Exercise - Output the listing verbatim, leaving out every picture.
** Task input follows **
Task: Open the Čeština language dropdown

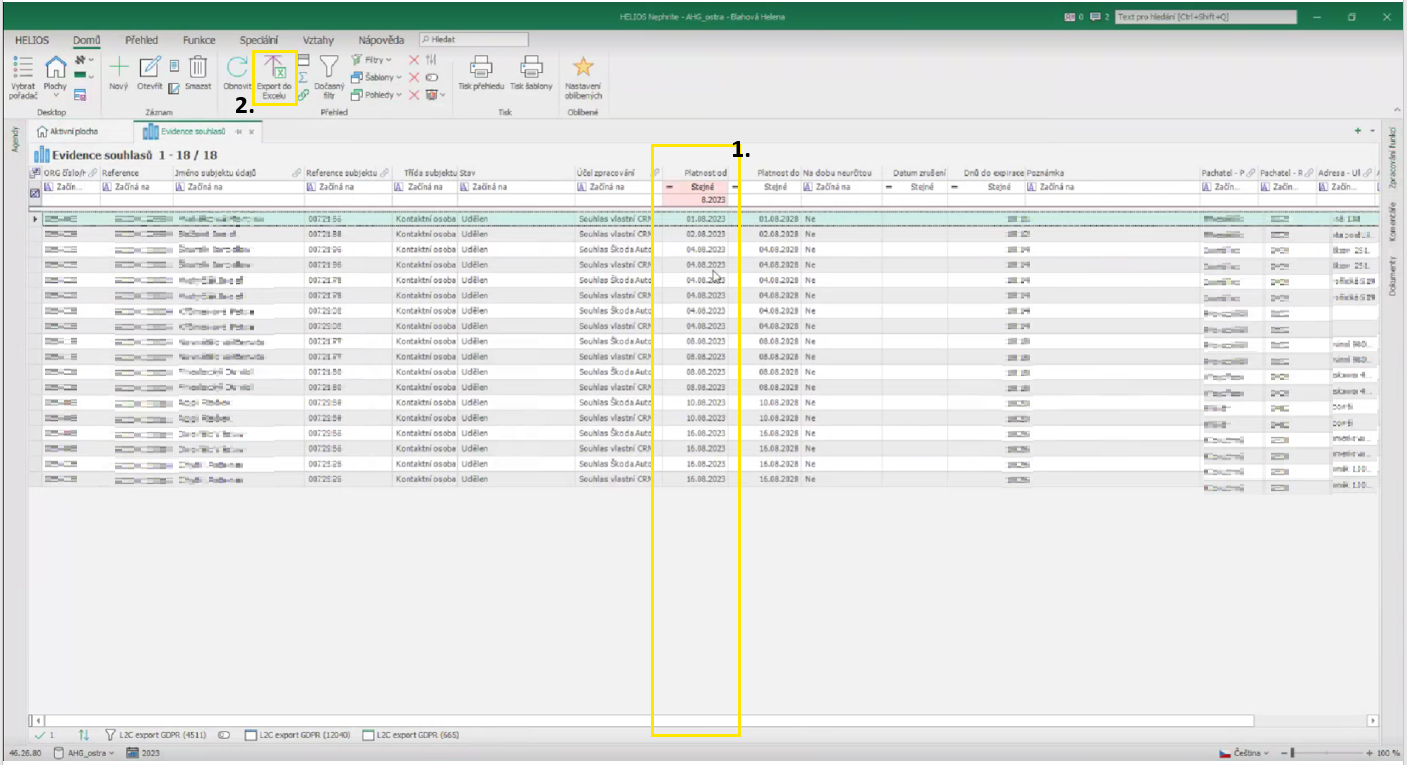Action: (x=1245, y=752)
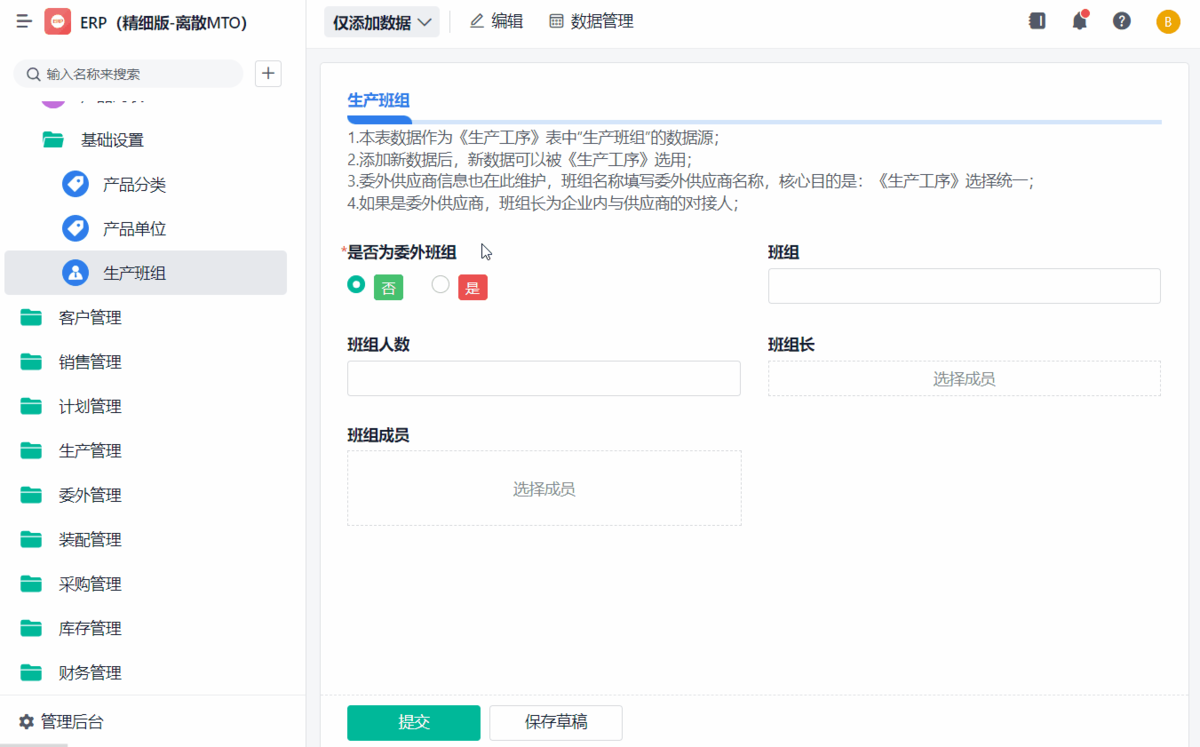This screenshot has width=1200, height=747.
Task: Click the help question mark icon
Action: click(1122, 21)
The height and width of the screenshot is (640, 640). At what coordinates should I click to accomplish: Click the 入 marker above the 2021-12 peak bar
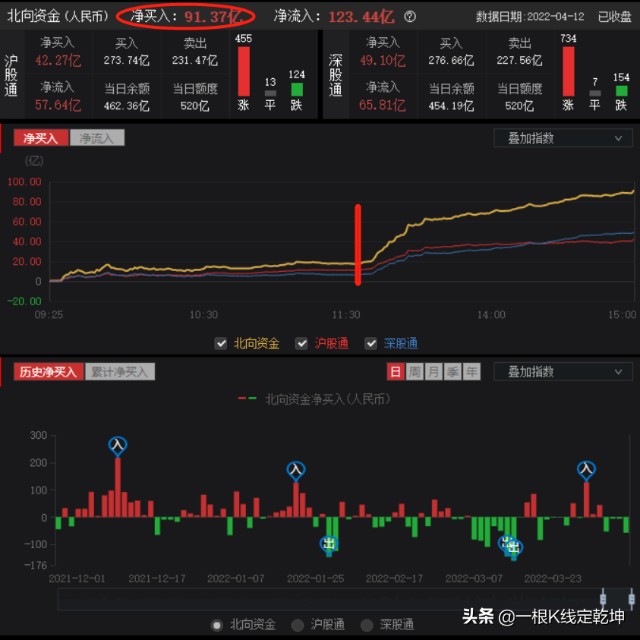tap(118, 445)
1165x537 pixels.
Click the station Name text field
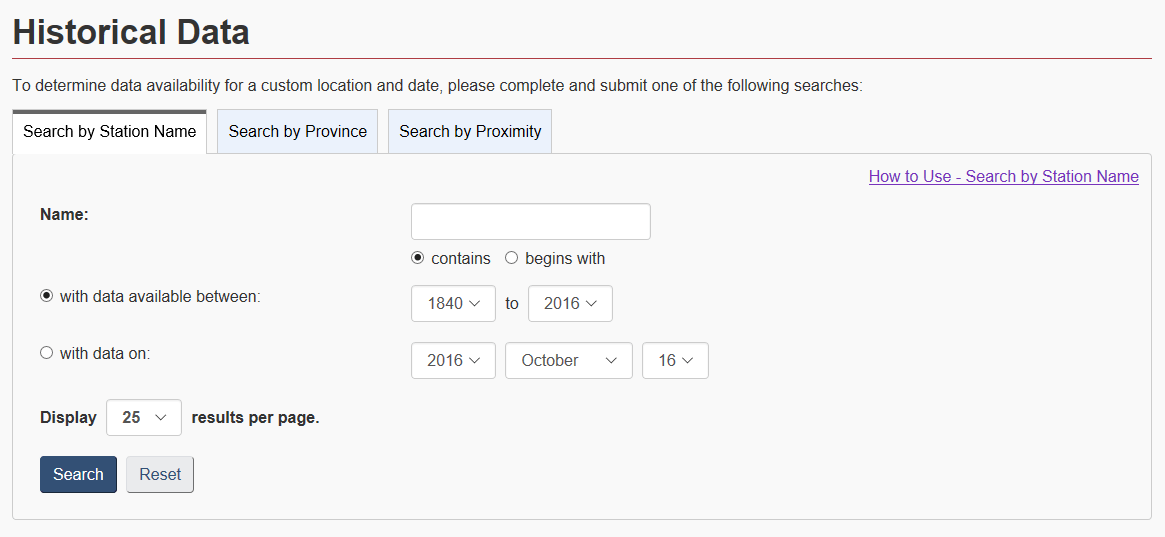[x=530, y=221]
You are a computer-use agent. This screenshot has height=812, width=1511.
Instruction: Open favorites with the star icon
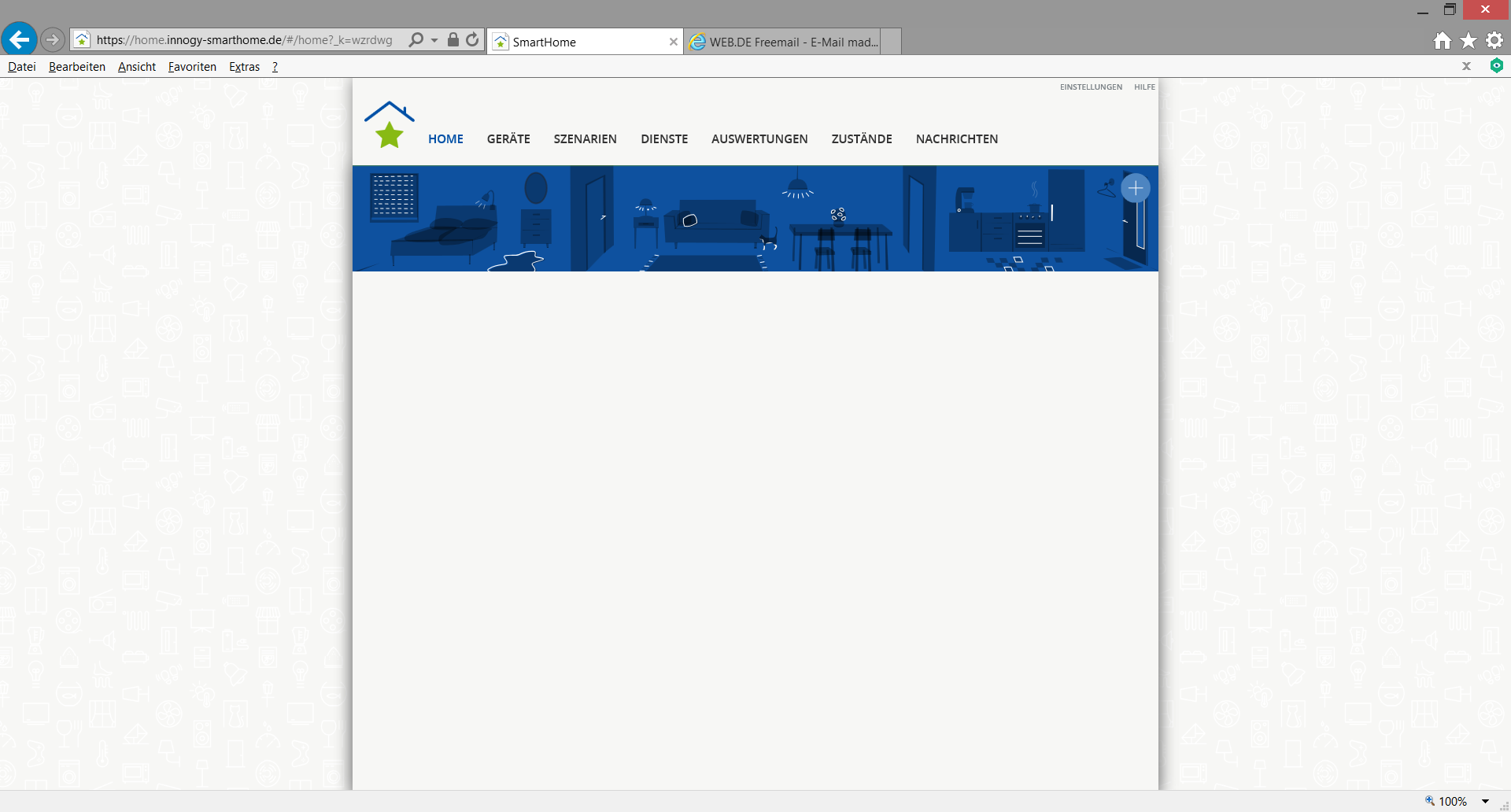click(1469, 41)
** End of Task input **
Your response -
Task: Open the Čeština language dropdown

Action: (x=1245, y=752)
This screenshot has width=1200, height=747.
Task: Click the help question mark icon
Action: click(1122, 21)
The height and width of the screenshot is (640, 640). At what coordinates should I click to accomplish: Click the 入 marker above the 2021-12 peak bar
tap(118, 445)
1165x537 pixels.
Click the station Name text field
[x=530, y=221]
You are a computer-use agent. This screenshot has height=812, width=1511.
Instruction: Open favorites with the star icon
click(1469, 41)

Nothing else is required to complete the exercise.